##### BRANO SCELTO

Le Tremiti: un piccolo arcipelago dalle molte sorprese

Testo e foto di Lorenzo Capucci

Via Domenico Sputo, 10. È un indirizzo storico, perché fa il paio con “Catarro”, il nome della barca o, almeno, una delle barche, che furono di Lucio Dalla, che qui alle Tremiti era di casa e che per questo era doppiamente amato dagli abitanti. Pochi in verità, in questo minuscolo arcipelago davanti al Gargano, le uniche isole italiane in quel tratto di Adriatico su cui si affaccia il nostro meridione. Alle barche un nome lo si dà, alle strade anche ma, insomma, di solito quando si prende casa le si trova già battezzate, e allora è facile che l’indimenticato Lucio, con ironia e gigioneria tutta propria, il “buen retiro” lo avesse meticolosamente voluto proprio a quell’indirizzo solennizzato in memoria di un aviatore, eroe della Seconda Guerra mondiale, ma così tanto in rima con il natante del cuore. A quel nome e cognome, del resto, doveva essere molto affezionato, se è vero, com’è vero, che compare anche sul citofono della sua casa di Bologna, in Via d’Azeglio, perfetto per depistare i curiosi.

Quella casa di Tremiti, ad ogni modo, si trova all’ombra di una bella pineta mediterranea, affacciata sul mare di Cala Matana, lontana dal pur modesto trambusto del porto e dall’ancor più modesto traffico isolano; quindi, a prescindere dal nome del suo indirizzo, è in una posizione ideale e invidiabile per godersi l’isola madre e le sue sorelle. San Domino, San Nicola, Capraia, Pianosa e Cretaccio, in tutto 500 abitanti, ecco il comune più piccolo della Puglia, a un pugno di miglia dalla Penisola come dal Molise, con Termoli, che le considera un po’ cosa sua, adottate insomma, tanto sono vicine e naturalmente affini. Per la verità anche un insospettabile e un po’ invadente vicino le considerava sue, ed era il Colonnello Gheddafi, lo scomparso ed eccentrico dittatore libico che riteneva le Tremiti una sorta di colonia libica nel Belpaese, perché considerava che gli isolani fossero diretti discendenti di quei libici deportati lì nel secolo scorso, nel 1911 per l’esattezza: un migliaio di persone, che si ridussero a non più di 600 a causa di un’epidemia di colera, al punto che un anno dopo vennero tutte rimpatriate, con l’eccezione di una decina di persone troppo malate per venir trasportate. Insomma, il Colonnello era convinto che quel gruppo di persone, grandi amatori, evidentemente, prototipi di maschi libici alfa, avesse dato luogo a una vera e propria stirpe libico-tremitese e tanto fece che ottenne da un sindaco (sic!) di far fare il test del Dna a un nutrito gruppo di isolani, senza peraltro certificare alcuna discendenza accertata. Tuttavia le isole ospitano ancora oggi un mausoleo che ricorda la memoria dei libici morti a Tremiti, con un semplice monumento stilizzato che svetta all’orizzonte.

##########
##### ELENCO DATI

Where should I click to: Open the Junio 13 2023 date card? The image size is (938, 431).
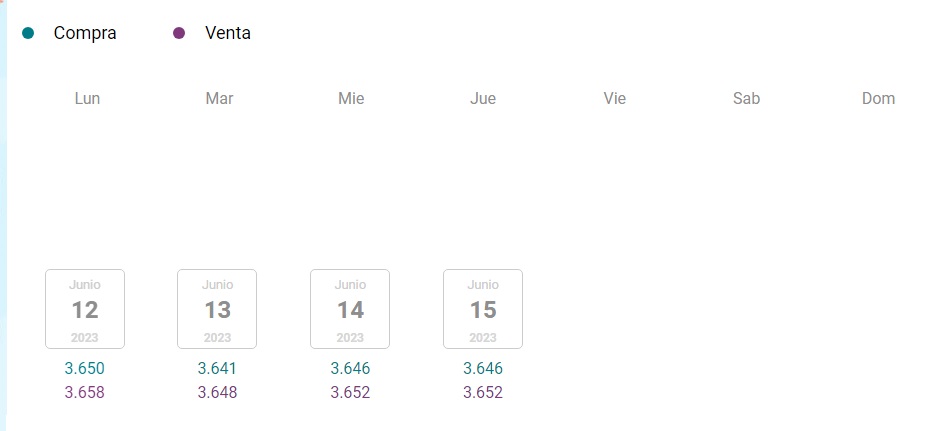217,309
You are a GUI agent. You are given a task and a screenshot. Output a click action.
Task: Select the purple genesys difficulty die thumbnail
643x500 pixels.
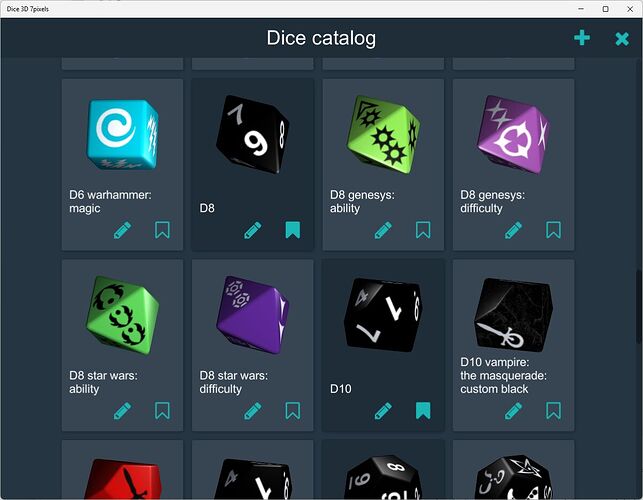point(513,135)
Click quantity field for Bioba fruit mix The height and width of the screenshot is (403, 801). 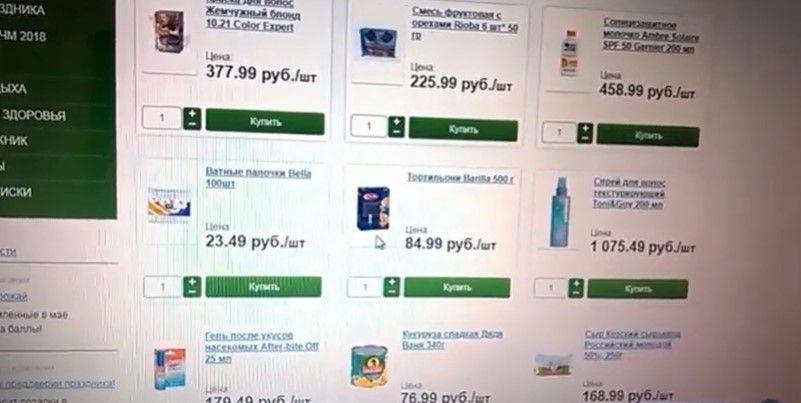click(369, 126)
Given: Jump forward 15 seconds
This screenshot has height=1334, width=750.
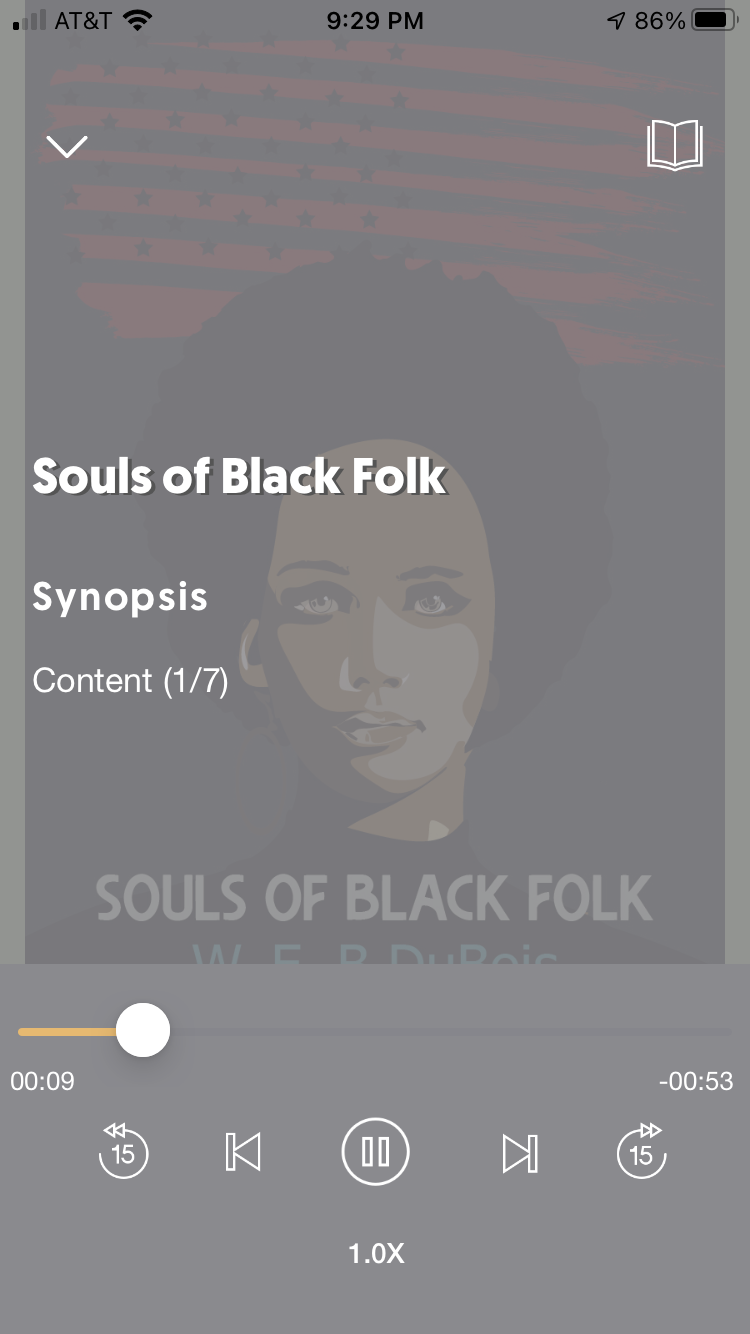Looking at the screenshot, I should pos(641,1152).
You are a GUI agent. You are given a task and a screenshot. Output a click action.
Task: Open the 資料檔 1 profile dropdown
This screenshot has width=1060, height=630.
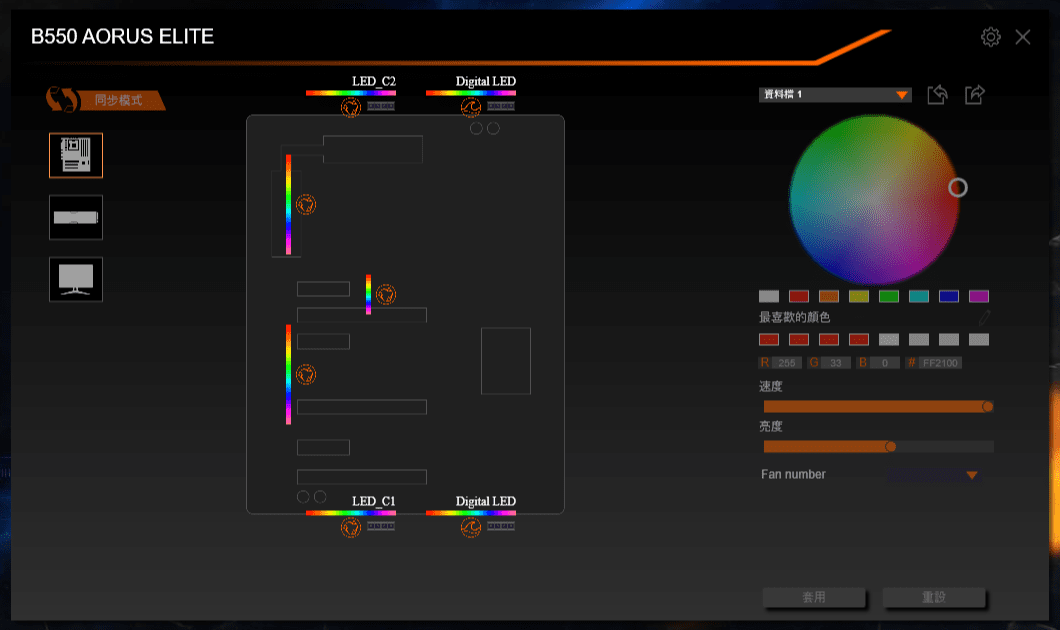(x=835, y=94)
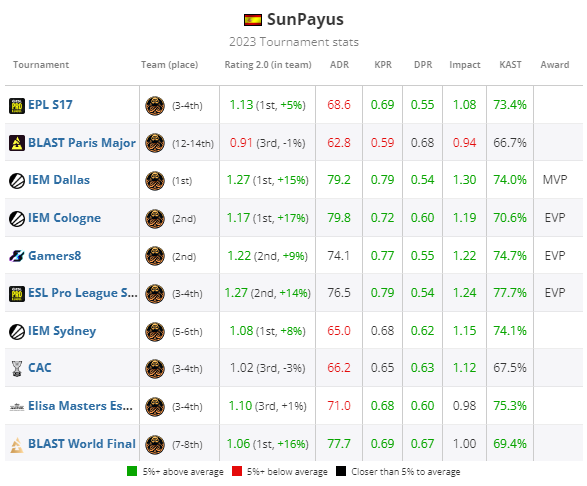The image size is (587, 486).
Task: Open the ESL Pro League S... link
Action: (x=83, y=293)
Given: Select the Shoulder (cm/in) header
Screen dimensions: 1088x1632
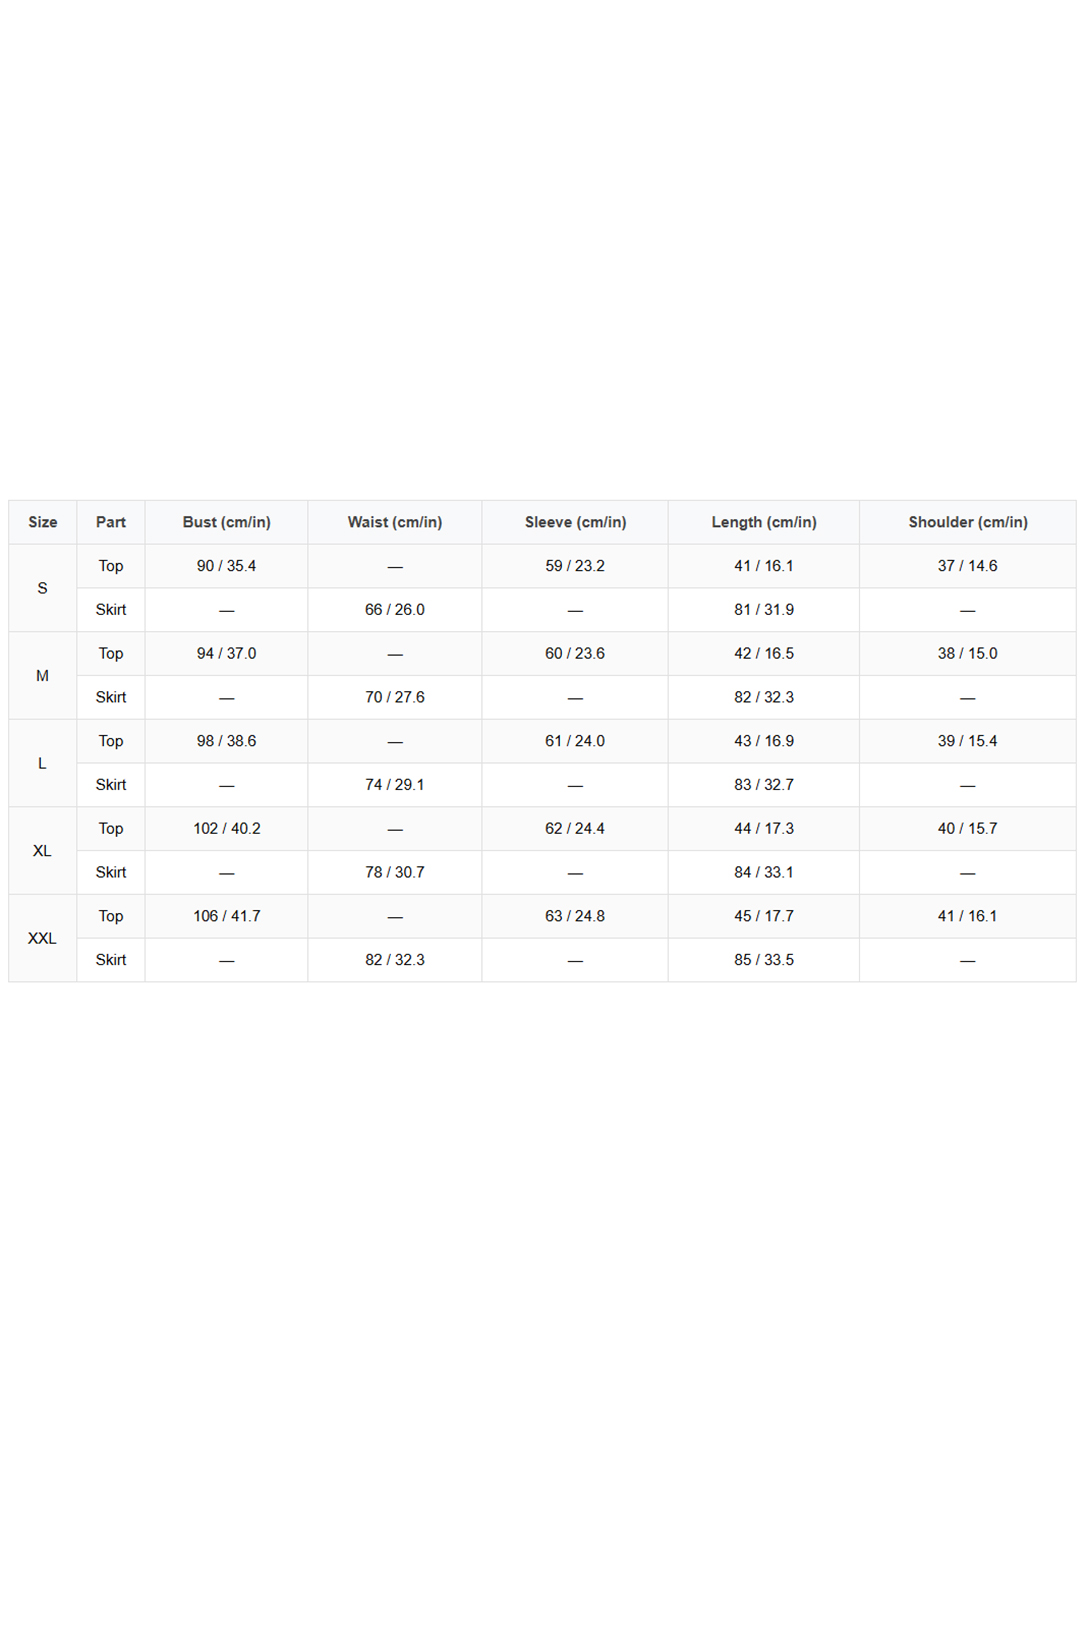Looking at the screenshot, I should 968,522.
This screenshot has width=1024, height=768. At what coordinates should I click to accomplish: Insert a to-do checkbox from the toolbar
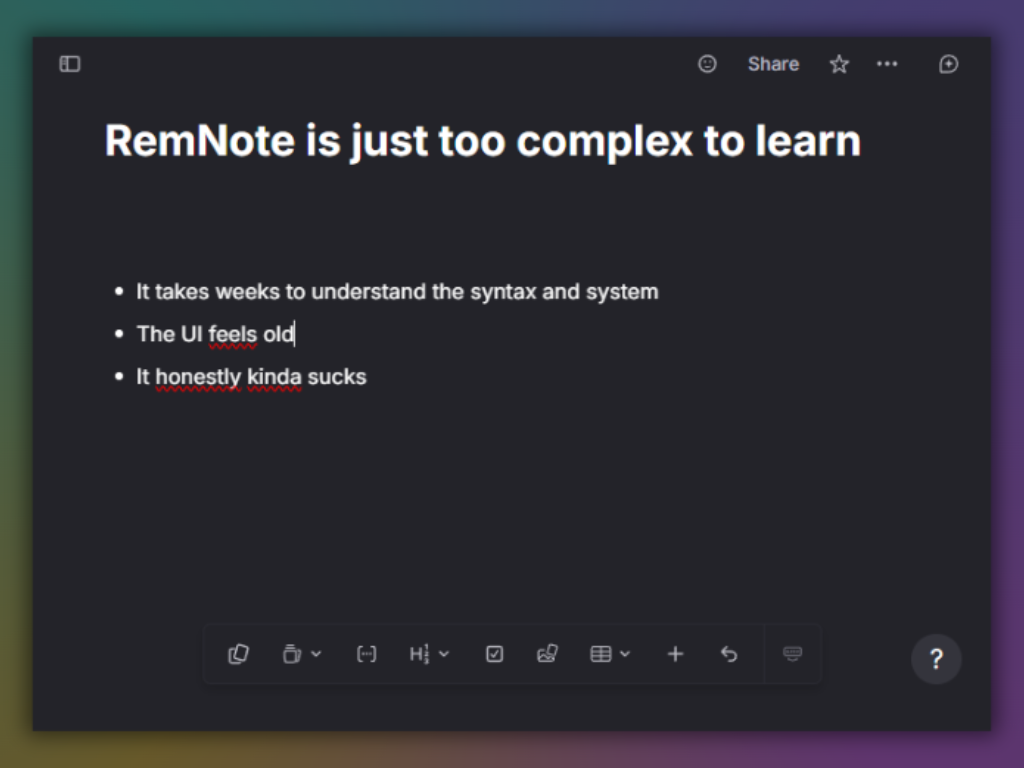click(494, 654)
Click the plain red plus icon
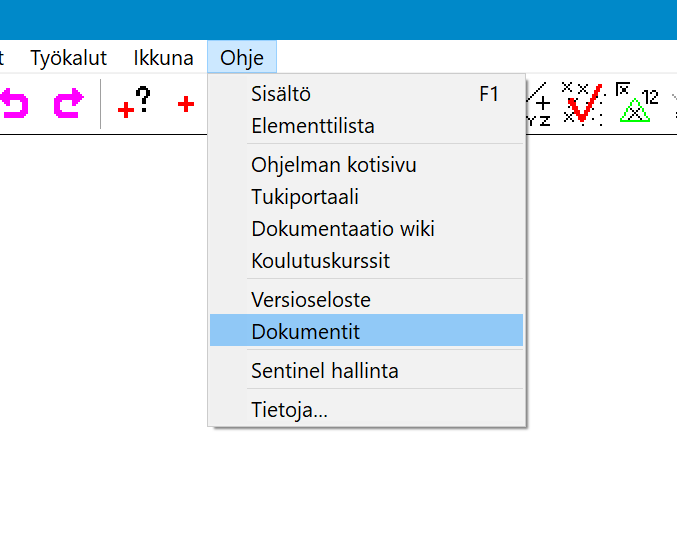 point(186,104)
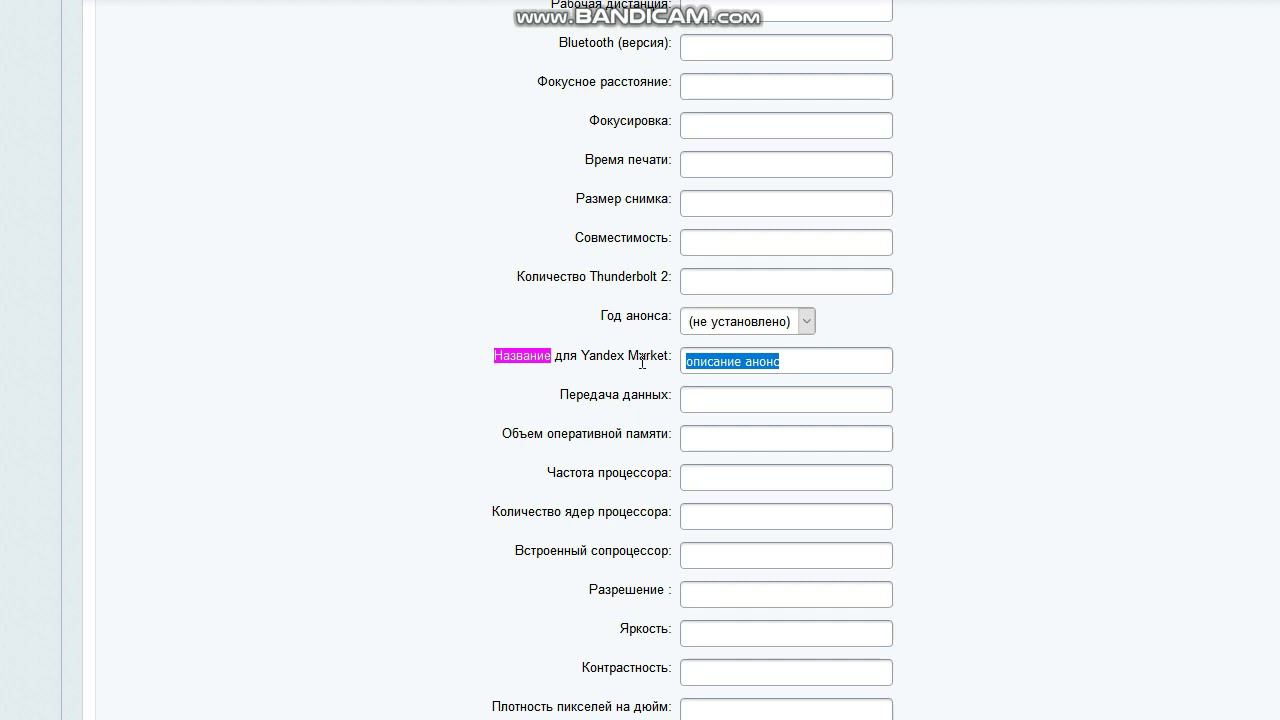Screen dimensions: 1280x720
Task: Click the highlighted Название label text
Action: click(x=522, y=356)
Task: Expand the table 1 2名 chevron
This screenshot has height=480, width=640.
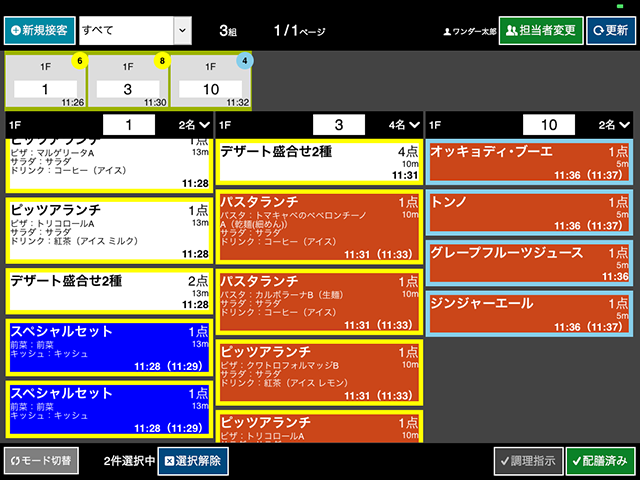Action: [x=205, y=125]
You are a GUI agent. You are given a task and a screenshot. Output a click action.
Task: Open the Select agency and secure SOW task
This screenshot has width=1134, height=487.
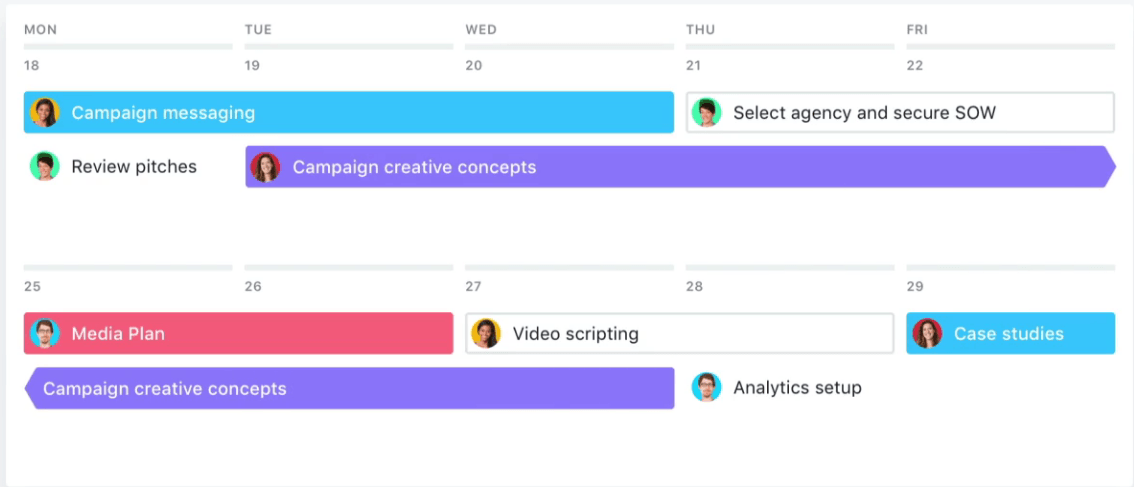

##########

_ORDINE DI LAVORO 1_.
In base al testo sulle Tremiti, spiega perché Gheddafi considerava le isole una sorta di colonia libica in Italia.
_ORDINE DI LAVORO 2_.
Riprendi il testo sulle Tremiti e proseguilo a partire dalla sua ultima frase.

_SPAZIO RISPOSTA 1_.
Gheddafi riteneva che gli isolani fossero diretti discendenti dei libici deportati alle Tremiti nel 1911, circa un migliaio di persone. Era convinto che quel gruppo avesse dato origine a una vera e propria stirpe libico-tremitese.

_SPAZIO RISPOSTA 2_.
 

E poi c’è la storia straordinaria dell’attentato dinamitardo al faro di San Domino, altrochè! Un vero intrigo internazionale, mai del tutto chiarito, con due attori certi – due svizzeri dal passato fosco e criminale, uno morto nell’esplosione, l’altro uccel di bosco – e un mandante misterioso che la voce del popolo vuole identificare proprio nel Colonnello, che facendo saltare in aria il faro di Punta del Diavolo intendeva così fare pressione sulle autorità italiane e, molto più probabilmente, nella sua beata ignoranza delle leggi italiane, sulle autorità delle isole, perché l’Arcipelago fosse annesso all’antico “Bel Suol d’Amore”. Oggi il faro che illuminava il basso Adriatico, luce nella notte, si trova in un buio assordante, desolato, diroccato e pericolante. Ma come tutti i fari è in una posizione invidiabile, dominatore assoluto di un mare magnifico, il mare dell’Adriatico del largo, limpido e ventoso, azzurro e spumeggiante, com’è il mare profondo. Non c’è dubbio che così isolato e remoto, ultimo lembo di terra, d’una dolce discesa di pini e di macchia mediterranea, così battuto dal sole e dalle brezze, piuttosto che lasciarlo cadere vittima delle insidie del tempo e del terrorismo dell’uomo, il faro potrebbe diventare un magnifico rifugio di pochissime stanze, un eremo sul mare per vacanzieri in fuga dalla pazza folla e dalle eccessive eccentricità del mondo.

Perché le eccentricità di sicuro non mancano sulle isolette che nei canonici mesi estivi vedono il suo popolo aumentare a dismisura, molte volte quello normalmente residente, con ogni angolo e anfratto stipato all’inverosimile, senza possibilità alcuna di trovare un posto letto che non sia stato prenotato con largo anticipo. Due mesi di baldoria e di eccitazione, buoni a riempire le tasche per tutti i restanti 10 mesi, ma che lasciano le isole vuote per il resto dell’anno, esempio lampante di una gestione del turismo non programmata, priva di un capo e di una coda, che è purtroppo la cifra di molte amene località del Belpaese. Anche se è vero che in questo modo si crea l’occasione di una vacanza quasi esclusiva, di isole sostanzialmente a propria disposizione, per quanti hanno la possibilità di concedersi il lusso di una crociera fuori stagione.

Dove ormeggiare alle Tremiti?

È una domanda pertinente perché, anche se chi va per mare sa che un posticino alla fine si trova sempre, soprattutto al sud, dove regna il principio, diciamo così, della libera impresa, a Tremiti non c’è nulla che assomigli a un approdo organizzato, con l’unico mare protetto (finché il vento non si alza troppo) rappresentato dal braccio che separa San Domino dalla sua appendice storica, l’isola di San Nicola, con il Cretaccio a fare da argine da sud est.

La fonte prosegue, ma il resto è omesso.